From July 31 to October 30, 2025, the National Museum of China is hosting the exhibition Art of the Kingdom: Contemporary Saudi Arabian Art, featuring works including paintings, sculptures, and installation art.

The first section displays Saudi modernist paintings from the 1960s to the 1980s. Here are a few lines from the introduction:
Fine desert sand is sealed in resin, becoming an amber of time. From vast desert imagery to the reinterpretation of cultural memory, and from deep reflection on social roles to the exploration of environment and urban life, the exhibition works present many layers of an ever-evolving society.
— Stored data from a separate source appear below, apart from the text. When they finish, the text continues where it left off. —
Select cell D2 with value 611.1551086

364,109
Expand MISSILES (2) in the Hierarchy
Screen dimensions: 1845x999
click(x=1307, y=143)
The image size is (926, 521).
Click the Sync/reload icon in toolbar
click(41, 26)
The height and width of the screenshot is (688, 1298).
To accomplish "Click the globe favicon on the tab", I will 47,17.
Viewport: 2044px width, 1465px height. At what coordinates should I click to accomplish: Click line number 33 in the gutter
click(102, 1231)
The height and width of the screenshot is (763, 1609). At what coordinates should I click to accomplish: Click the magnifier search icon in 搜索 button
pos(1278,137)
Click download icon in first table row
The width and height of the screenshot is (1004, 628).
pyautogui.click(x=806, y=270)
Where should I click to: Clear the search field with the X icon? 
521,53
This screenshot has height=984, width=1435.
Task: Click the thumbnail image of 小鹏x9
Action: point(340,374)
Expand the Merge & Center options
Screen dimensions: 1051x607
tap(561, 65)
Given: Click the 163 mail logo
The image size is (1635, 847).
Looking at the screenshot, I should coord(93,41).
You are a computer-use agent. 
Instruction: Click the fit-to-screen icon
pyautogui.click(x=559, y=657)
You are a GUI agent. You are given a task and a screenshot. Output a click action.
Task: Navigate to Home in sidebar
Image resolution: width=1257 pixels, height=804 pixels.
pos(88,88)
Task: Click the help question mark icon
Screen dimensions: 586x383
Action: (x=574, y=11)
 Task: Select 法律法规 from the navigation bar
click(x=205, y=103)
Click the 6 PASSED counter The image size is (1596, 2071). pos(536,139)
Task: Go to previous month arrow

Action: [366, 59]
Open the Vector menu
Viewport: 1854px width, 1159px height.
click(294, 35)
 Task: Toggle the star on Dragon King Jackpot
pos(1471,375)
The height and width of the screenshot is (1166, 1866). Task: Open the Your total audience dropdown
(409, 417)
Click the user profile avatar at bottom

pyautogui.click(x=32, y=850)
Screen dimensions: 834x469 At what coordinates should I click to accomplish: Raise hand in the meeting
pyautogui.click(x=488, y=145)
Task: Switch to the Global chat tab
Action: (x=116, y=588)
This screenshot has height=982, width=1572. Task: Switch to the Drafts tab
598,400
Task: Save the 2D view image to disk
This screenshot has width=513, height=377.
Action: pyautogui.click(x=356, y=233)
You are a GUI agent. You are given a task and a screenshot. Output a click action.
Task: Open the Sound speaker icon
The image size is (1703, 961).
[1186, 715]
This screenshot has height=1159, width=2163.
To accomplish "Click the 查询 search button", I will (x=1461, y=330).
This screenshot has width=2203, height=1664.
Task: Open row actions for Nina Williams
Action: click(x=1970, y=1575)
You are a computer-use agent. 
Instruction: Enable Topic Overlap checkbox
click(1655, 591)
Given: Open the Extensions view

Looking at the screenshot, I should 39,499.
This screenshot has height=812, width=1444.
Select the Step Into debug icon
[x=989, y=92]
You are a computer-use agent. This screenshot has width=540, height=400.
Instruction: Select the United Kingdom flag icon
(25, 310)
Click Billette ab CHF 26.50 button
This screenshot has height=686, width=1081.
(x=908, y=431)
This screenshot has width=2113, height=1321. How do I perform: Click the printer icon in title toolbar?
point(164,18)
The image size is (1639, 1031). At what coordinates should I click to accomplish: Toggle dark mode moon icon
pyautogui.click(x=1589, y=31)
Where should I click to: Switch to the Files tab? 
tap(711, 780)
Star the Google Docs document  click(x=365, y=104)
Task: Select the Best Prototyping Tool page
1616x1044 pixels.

One set of works I particularly like is the 2017 light box installation The Last Witness by Moath Alofi, which features his photographs of small mosques found in the wilderness along the route to Medina.






Ahmad Angawi's 2025 work, The Simplicity in Multiplicity, features five mihrab niches arranged in sequence to represent the five daily namaz, with the infinite extension of geometric patterns representing the infinity of faith (imani).





After seeing the SCO exhibition and the Saudi contemporary art exhibition on the first floor of the National Museum, you can head downstairs to the Ancient China exhibition to see a Ming dynasty incense burner with Arabic script and a Qing dynasty incense box with Arabic script, both of which show faith (imani) expressed through objects.